▶ **Try it**
Only the lines of the data below from the one with "Instruction: Click the Videos film strip icon" through the one with "Screen dimensions: 980x502" are wanted. Repeat them exactly.

▶ **Dataset records**

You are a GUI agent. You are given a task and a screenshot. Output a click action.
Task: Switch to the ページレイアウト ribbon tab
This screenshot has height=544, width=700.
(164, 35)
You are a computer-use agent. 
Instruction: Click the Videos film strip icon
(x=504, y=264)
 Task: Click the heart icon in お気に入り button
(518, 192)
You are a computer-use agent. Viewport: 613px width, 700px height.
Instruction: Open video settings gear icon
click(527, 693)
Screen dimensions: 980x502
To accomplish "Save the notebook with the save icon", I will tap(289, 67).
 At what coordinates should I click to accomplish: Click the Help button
==
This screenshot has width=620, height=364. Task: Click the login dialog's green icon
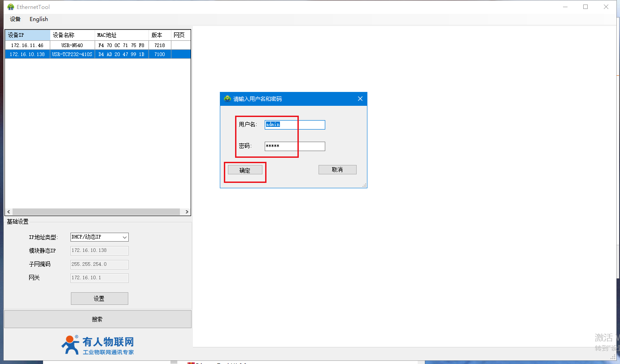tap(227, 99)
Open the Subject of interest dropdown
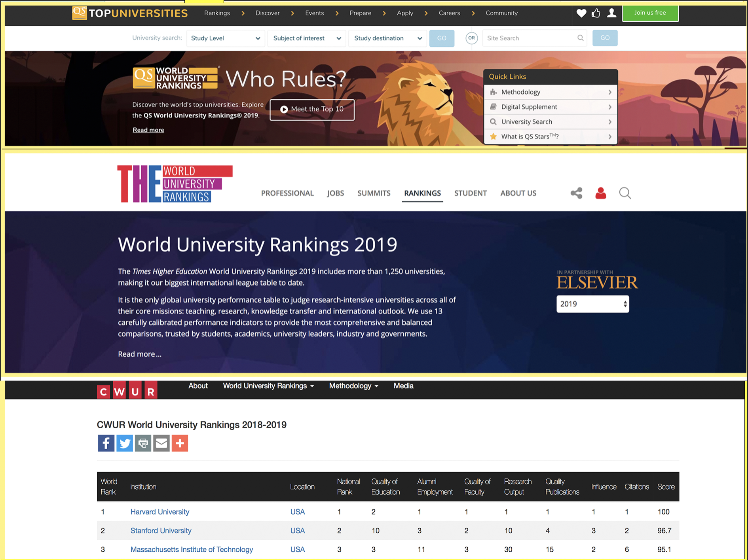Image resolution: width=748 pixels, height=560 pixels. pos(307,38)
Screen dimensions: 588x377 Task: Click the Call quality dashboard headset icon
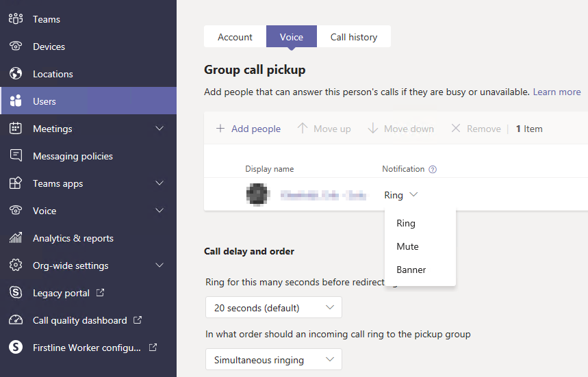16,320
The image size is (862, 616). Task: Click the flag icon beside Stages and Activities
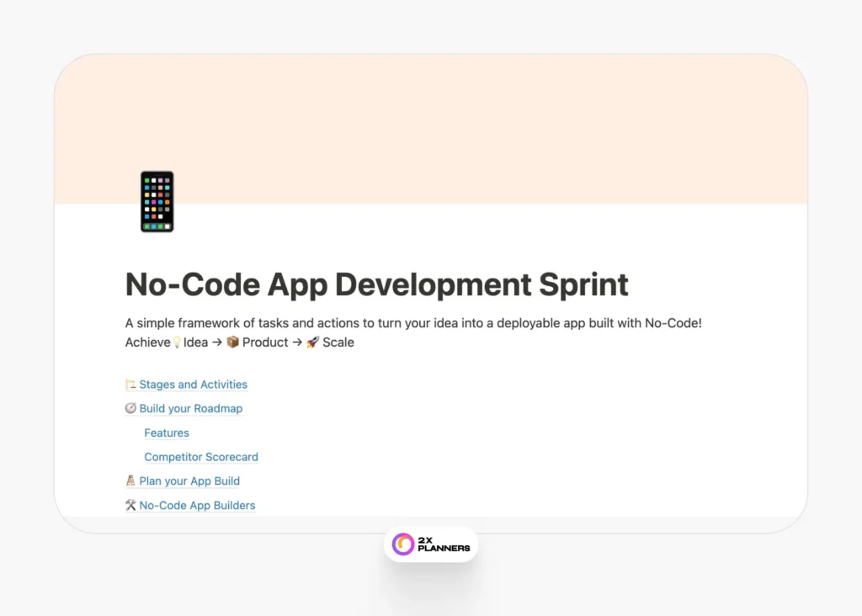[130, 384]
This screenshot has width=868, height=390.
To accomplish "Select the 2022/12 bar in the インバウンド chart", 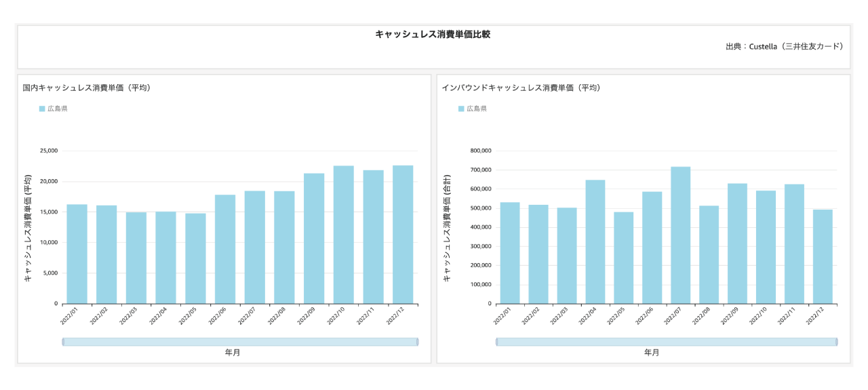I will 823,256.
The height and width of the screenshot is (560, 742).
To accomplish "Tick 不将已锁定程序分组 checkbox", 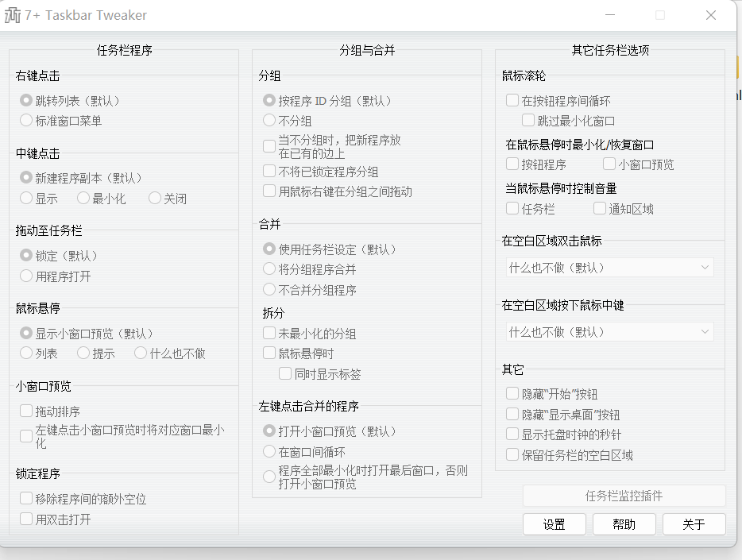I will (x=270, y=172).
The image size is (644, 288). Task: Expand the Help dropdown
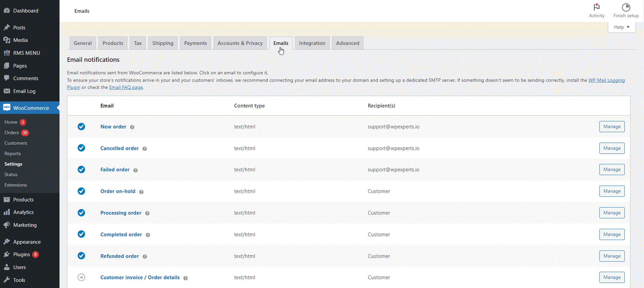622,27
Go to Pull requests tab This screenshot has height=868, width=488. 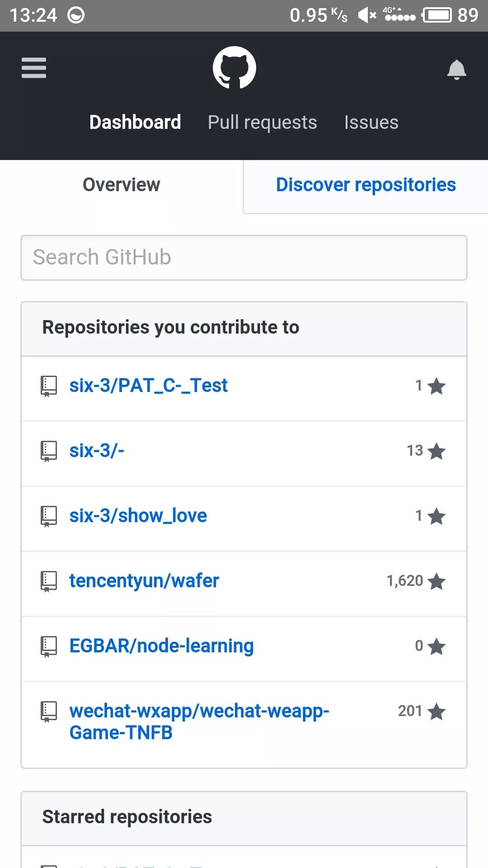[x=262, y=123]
==
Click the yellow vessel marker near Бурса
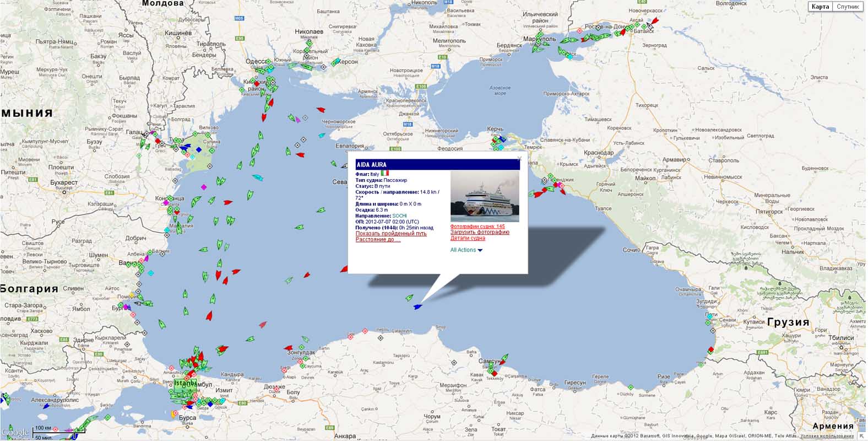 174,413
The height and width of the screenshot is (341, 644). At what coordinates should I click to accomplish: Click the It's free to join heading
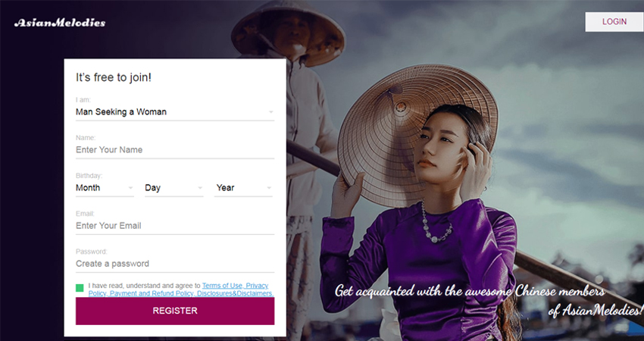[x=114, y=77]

▶ **Result of this exercise**
Instruction: Click the Videos film strip icon
(x=504, y=264)
 Task: Click the heart icon in お気に入り button
(518, 192)
You are a computer-use agent. Viewport: 613px width, 700px height.
Instruction: Open video settings gear icon
click(527, 693)
Screen dimensions: 980x502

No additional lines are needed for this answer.